Un écosystème lacustre en pleine reconquête

Le lac de Bienne n’a plus rien de commun avec celui des années 1980. Selon le communiqué officiel de l’Office cantonal bernois des eaux et des déchets, la biodiversité y est aujourd’hui deux fois plus importante qu’à cette époque. Cette progression, mesurée sur vingt ans, s’accompagne d’une amélioration qualitative de l’eau, marquée par une baisse significative des concentrations en nutriments — un indicateur clé de la santé d’un plan d’eau. Les plantes aquatiques, autrefois cantonnées aux zones peu profondes, colonisent désormais des eaux plus profondes, signe que le lac se rapproche de son état naturel. Parmi elles, les characées, ces algues filamenteuses, connaissent une croissance marquée, confirmant le retour à un équilibre écologique perdu. Ces observations s’appuient sur des relevés systématiques et des analyses de terrain, réalisées dans le cadre d’un suivi décennal.

Des espèces exotiques qui redessinent les équilibres

Pourtant, ce rétablissement n’est pas une fin en soi. Une plante aquatique importée, l’élodée de Nuttall, a déjà colonisé environ 10 % de la surface lacustre analysée, selon les dernières estimations. Son expansion rapide, couplée à l’influence de la moule Quagga — une autre espèce envahissante —, perturbe localement la flore indigène et modifie les dynamiques trophiques. Ces espèces, introduites accidentellement, profitent des nouvelles conditions environnementales pour proliférer, au risque de déséquilibrer un écosystème encore fragile. Le canton de Berne souligne que ces défis, bien que distincts de ceux des décennies passées, exigent une vigilance accrue. Les analyses cantonales, menées tous les dix ans, permettent de cartographier ces évolutions et d’ajuster les stratégies de gestion, mais elles ne suffisent pas à elles seules à endiguer la propagation de ces intrus.
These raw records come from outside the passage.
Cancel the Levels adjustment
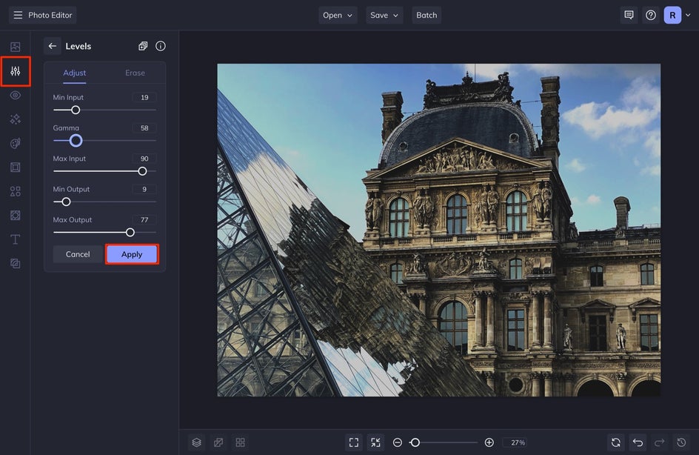Image resolution: width=699 pixels, height=455 pixels. (78, 254)

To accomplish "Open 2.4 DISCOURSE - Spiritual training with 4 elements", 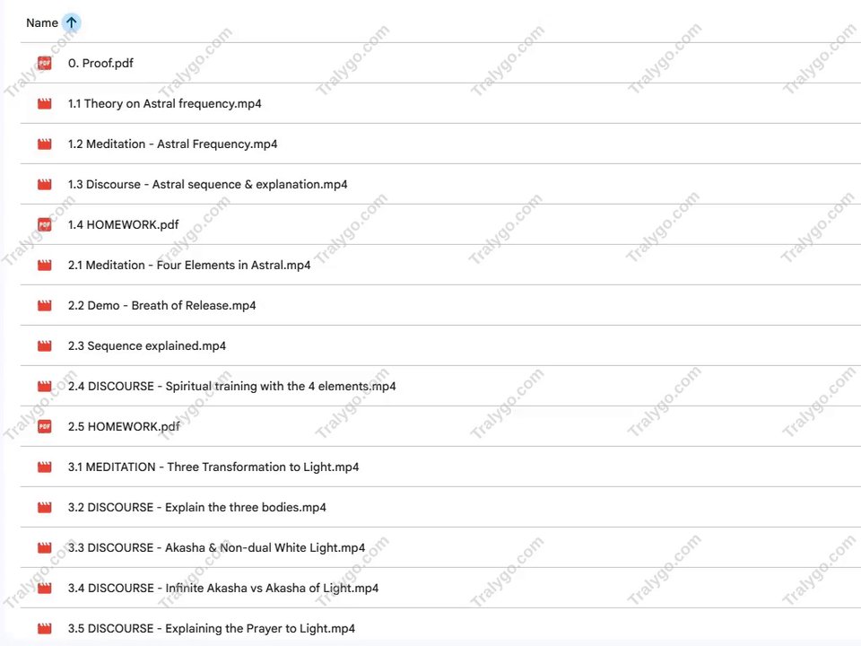I will [231, 386].
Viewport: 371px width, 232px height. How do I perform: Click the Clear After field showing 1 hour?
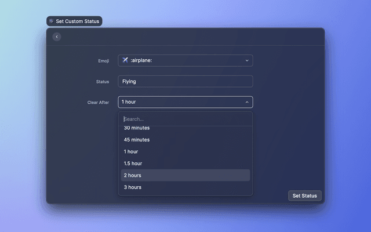click(x=180, y=102)
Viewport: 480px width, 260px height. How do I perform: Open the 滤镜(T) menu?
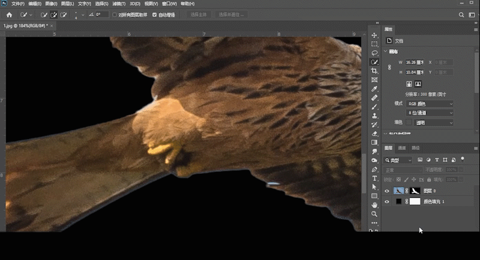[120, 4]
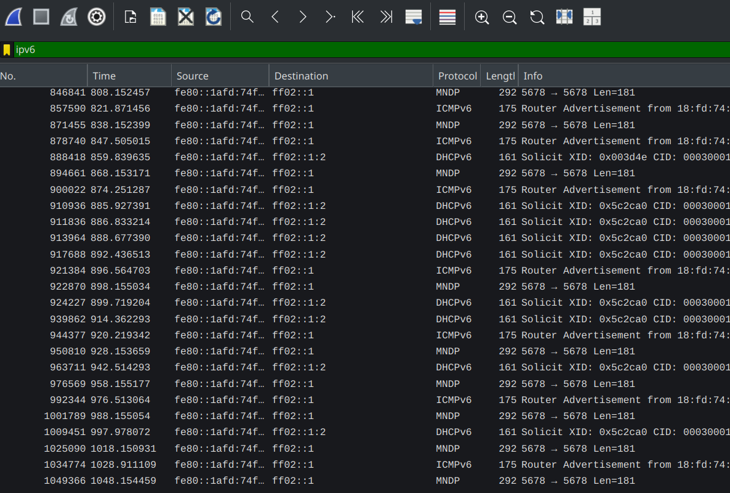
Task: Open a capture file
Action: tap(130, 17)
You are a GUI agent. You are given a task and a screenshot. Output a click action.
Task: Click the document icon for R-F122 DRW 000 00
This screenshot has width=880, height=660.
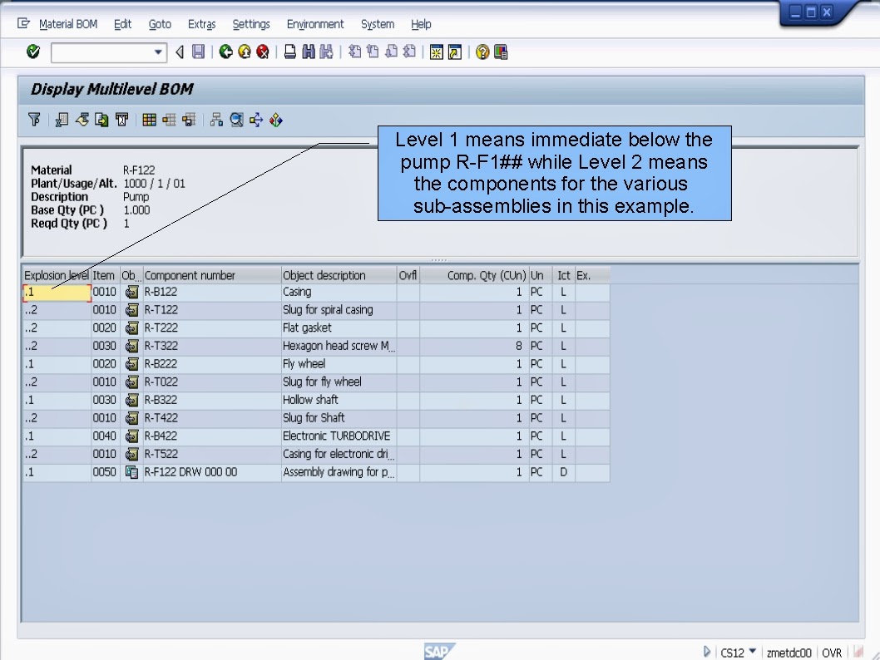131,471
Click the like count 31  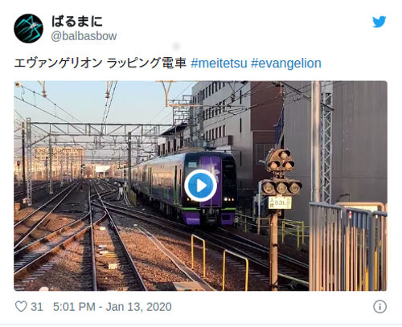pyautogui.click(x=37, y=307)
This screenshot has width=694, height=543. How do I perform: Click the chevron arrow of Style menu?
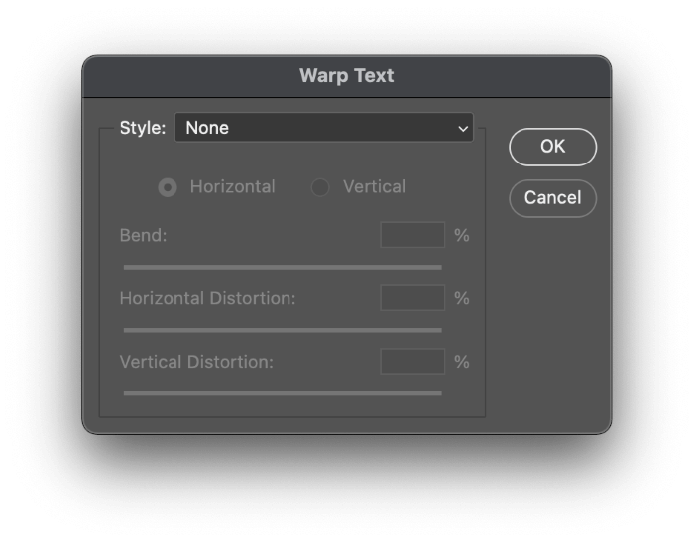click(x=463, y=129)
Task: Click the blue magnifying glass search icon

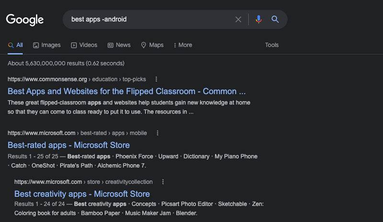Action: (x=275, y=19)
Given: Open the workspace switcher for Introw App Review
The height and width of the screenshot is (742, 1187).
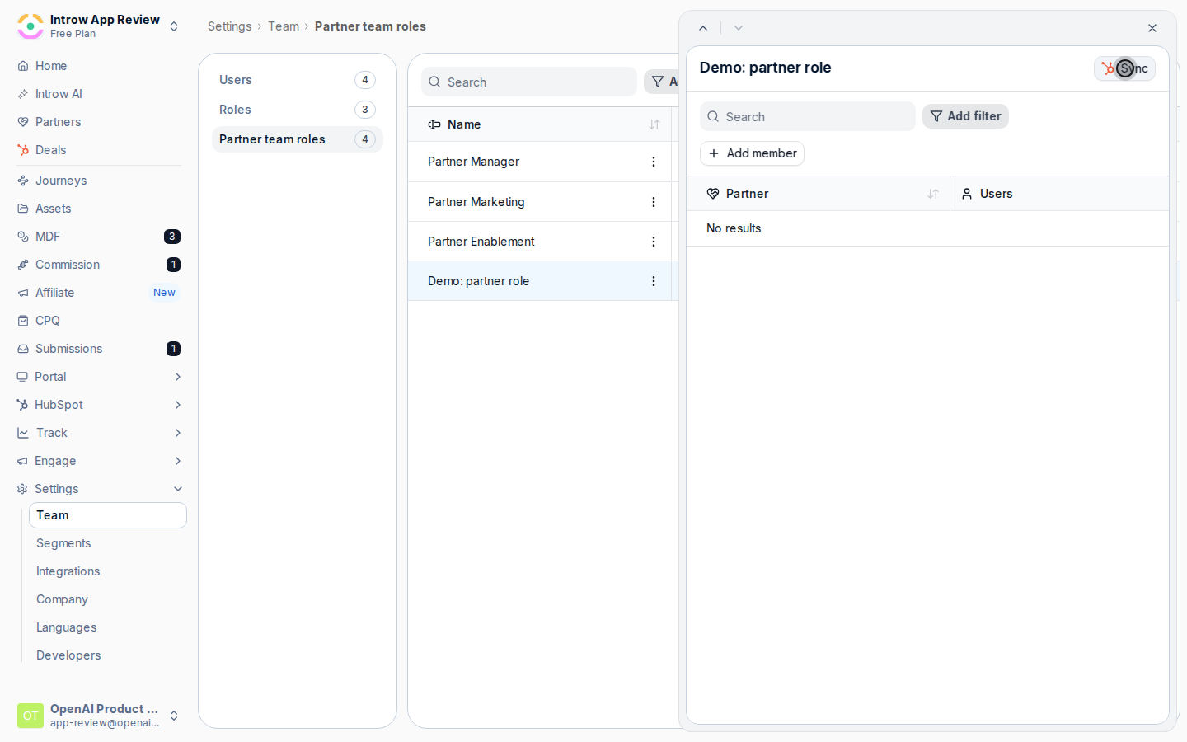Looking at the screenshot, I should (174, 26).
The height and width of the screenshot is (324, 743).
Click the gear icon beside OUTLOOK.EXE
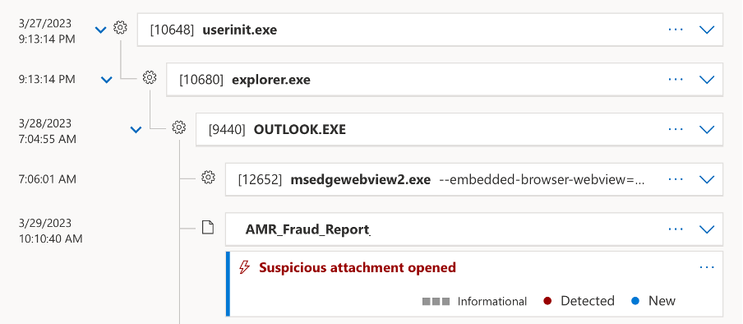[x=178, y=127]
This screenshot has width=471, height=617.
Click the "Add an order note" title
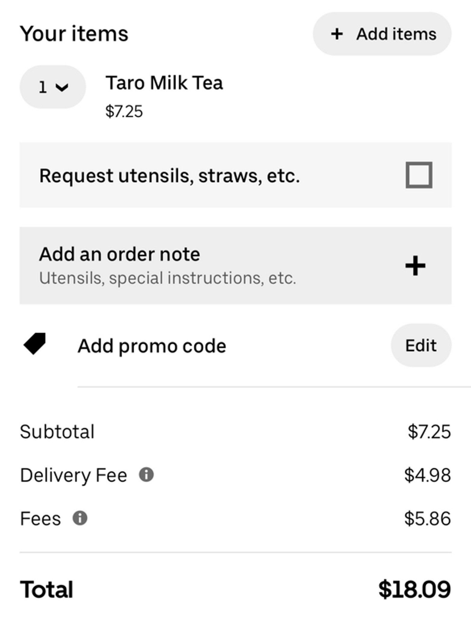tap(120, 254)
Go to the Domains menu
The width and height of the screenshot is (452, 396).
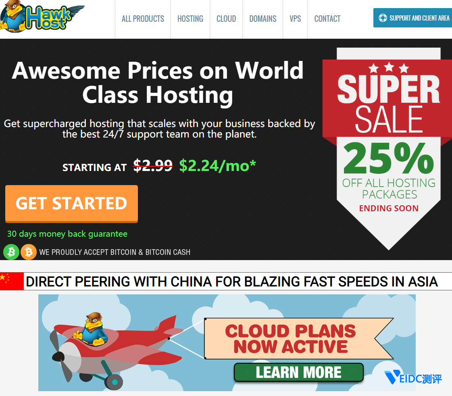tap(263, 19)
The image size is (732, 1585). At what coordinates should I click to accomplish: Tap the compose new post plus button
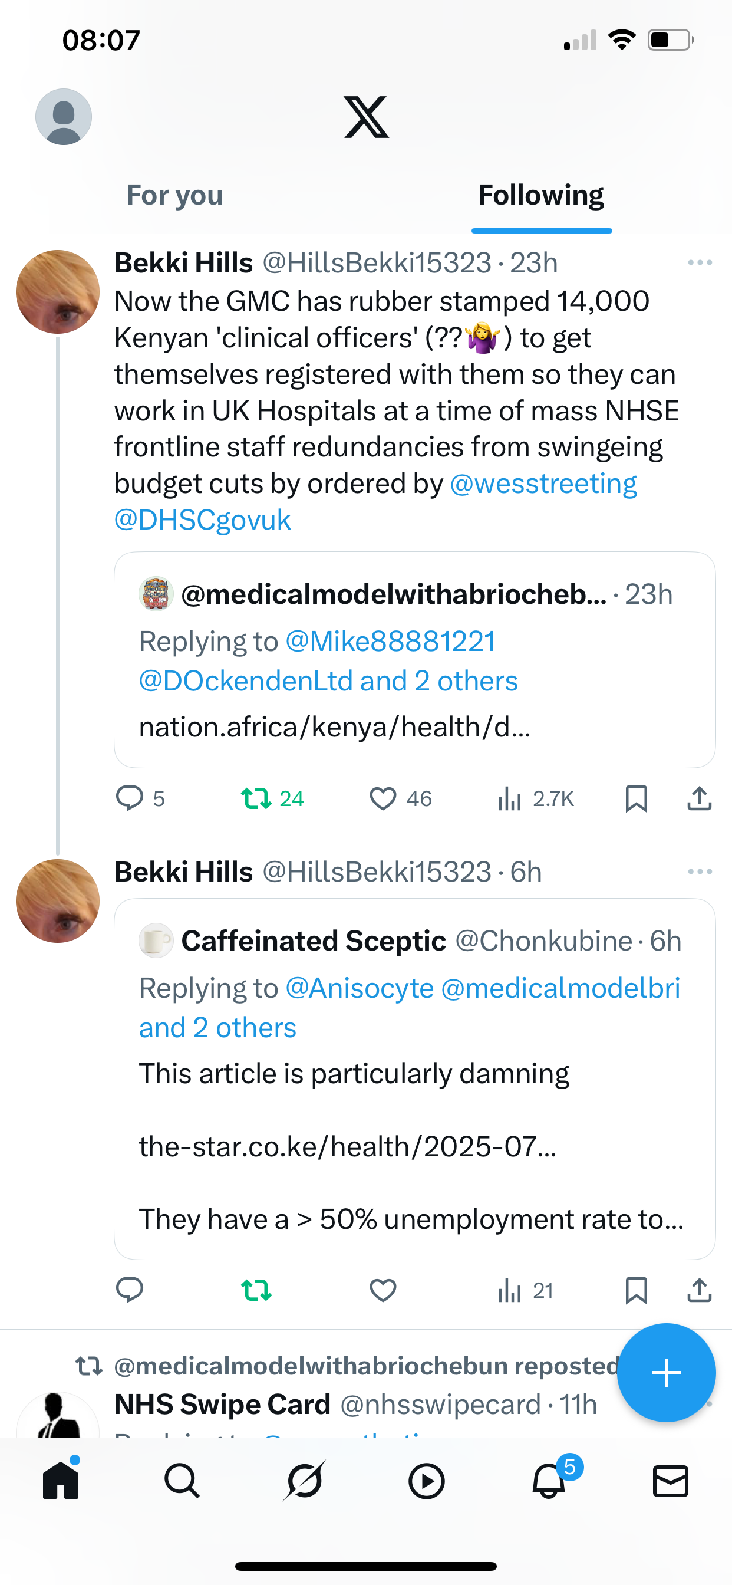click(x=666, y=1372)
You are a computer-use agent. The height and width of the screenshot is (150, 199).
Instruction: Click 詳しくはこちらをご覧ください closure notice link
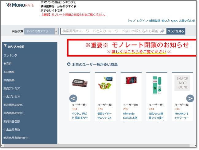pos(139,52)
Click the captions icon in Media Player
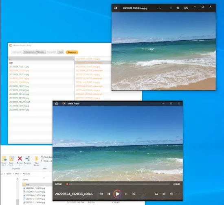Viewport: 224px width, 205px height. pos(156,194)
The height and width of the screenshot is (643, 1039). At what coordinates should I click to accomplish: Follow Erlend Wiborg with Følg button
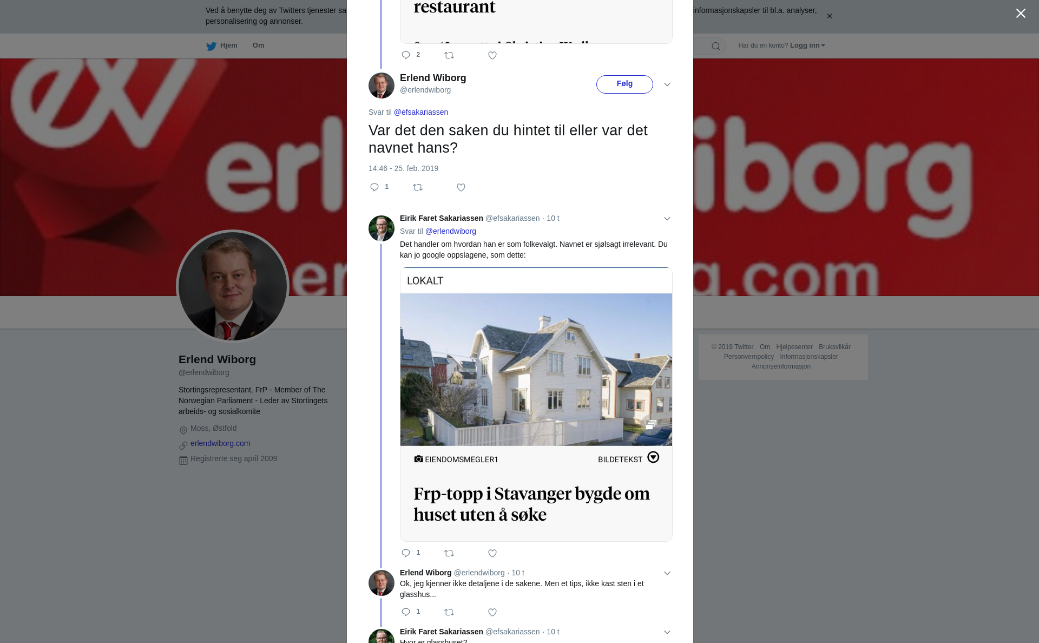624,84
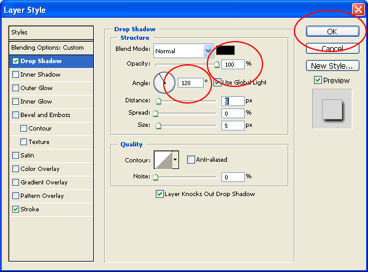368x272 pixels.
Task: Click the angle dial control
Action: 164,83
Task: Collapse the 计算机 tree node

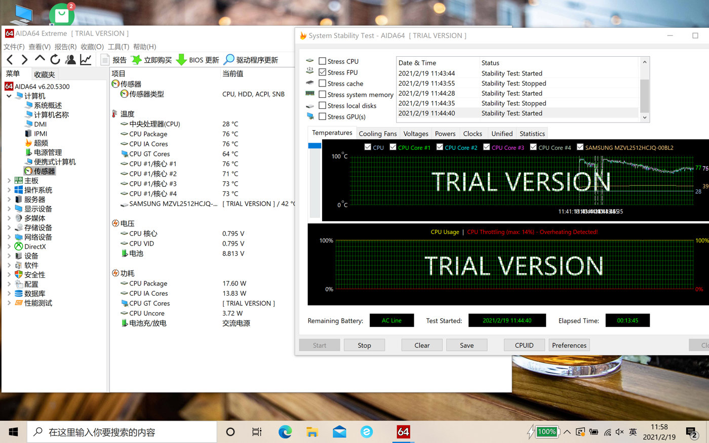Action: (9, 96)
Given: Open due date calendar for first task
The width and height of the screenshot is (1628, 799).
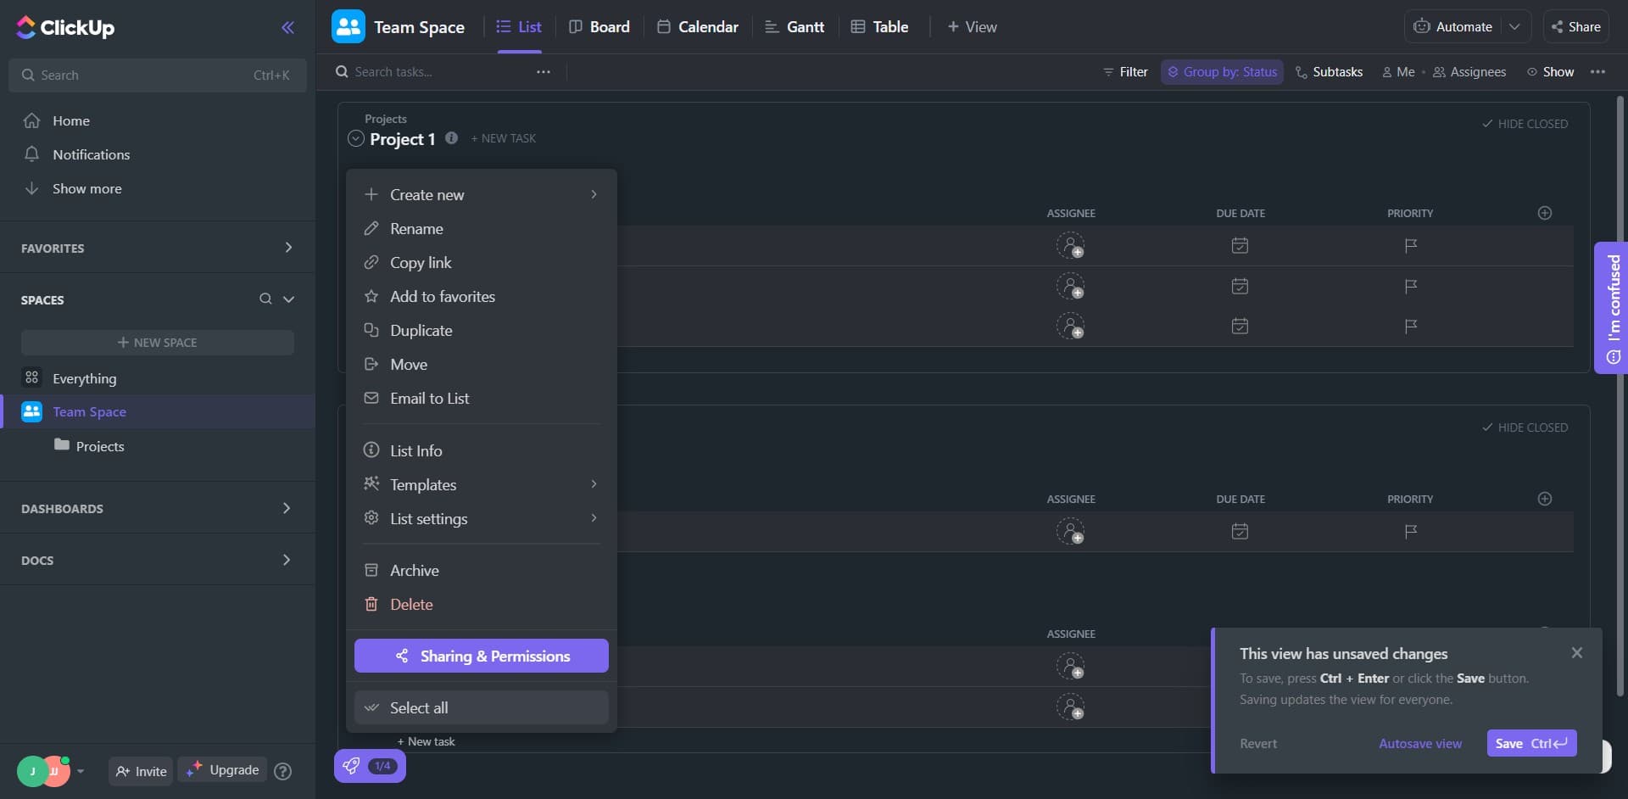Looking at the screenshot, I should [1240, 246].
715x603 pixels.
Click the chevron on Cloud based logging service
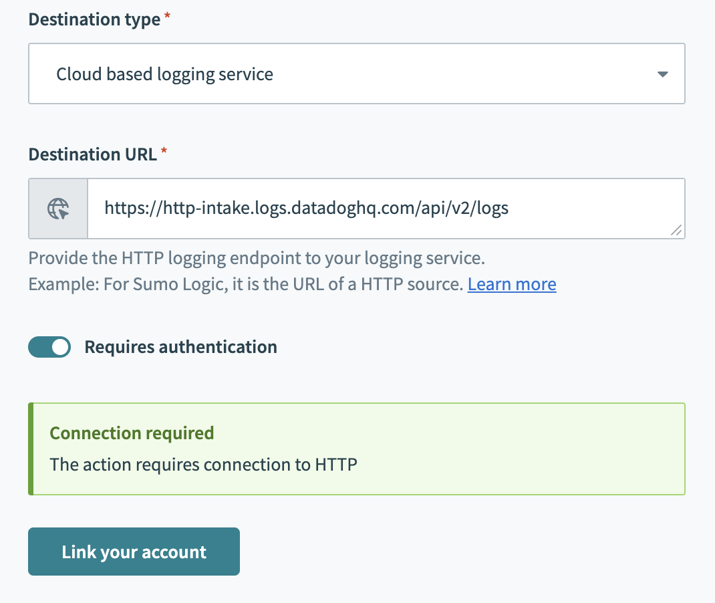pyautogui.click(x=662, y=74)
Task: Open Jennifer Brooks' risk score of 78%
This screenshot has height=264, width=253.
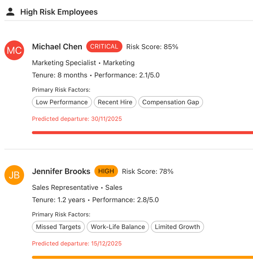Action: point(147,171)
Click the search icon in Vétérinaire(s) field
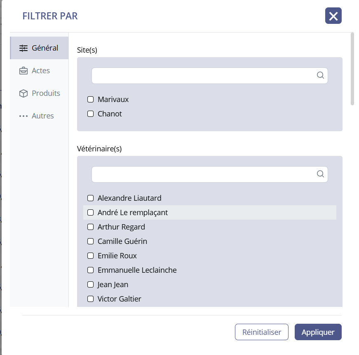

Surveillance et adaptation : les piliers d’un équilibre précaire

L’amélioration de l’état du lac de Bienne n’est pas un hasard, mais le résultat d’un travail de longue haleine. Les autorités cantonales insistent sur la nécessité de maintenir cette dynamique, tout en intégrant les enjeux climatiques. Le changement climatique ainsi que les espèces envahissantes perturbent de plus en plus les écosystèmes locaux et menacent la faune et la flore qui y prospèrent, selon les analyses cantonales. Pour les scientifiques, la clé réside dans une approche intégrée, combinant surveillance renforcée, gestion des espèces exotiques et réduction des pressions locales. Les prochaines analyses, prévues dans une décennie, diront si ces mesures suffiront à préserver un équilibre encore fragile.

Le lac de Bienne donne aujourd’hui une leçon de résilience. Mais cette résilience a un prix : celui d’une vigilance permanente et d’une adaptation constante, sans quoi les gains écologiques pourraient s’effriter face aux nouveaux défis.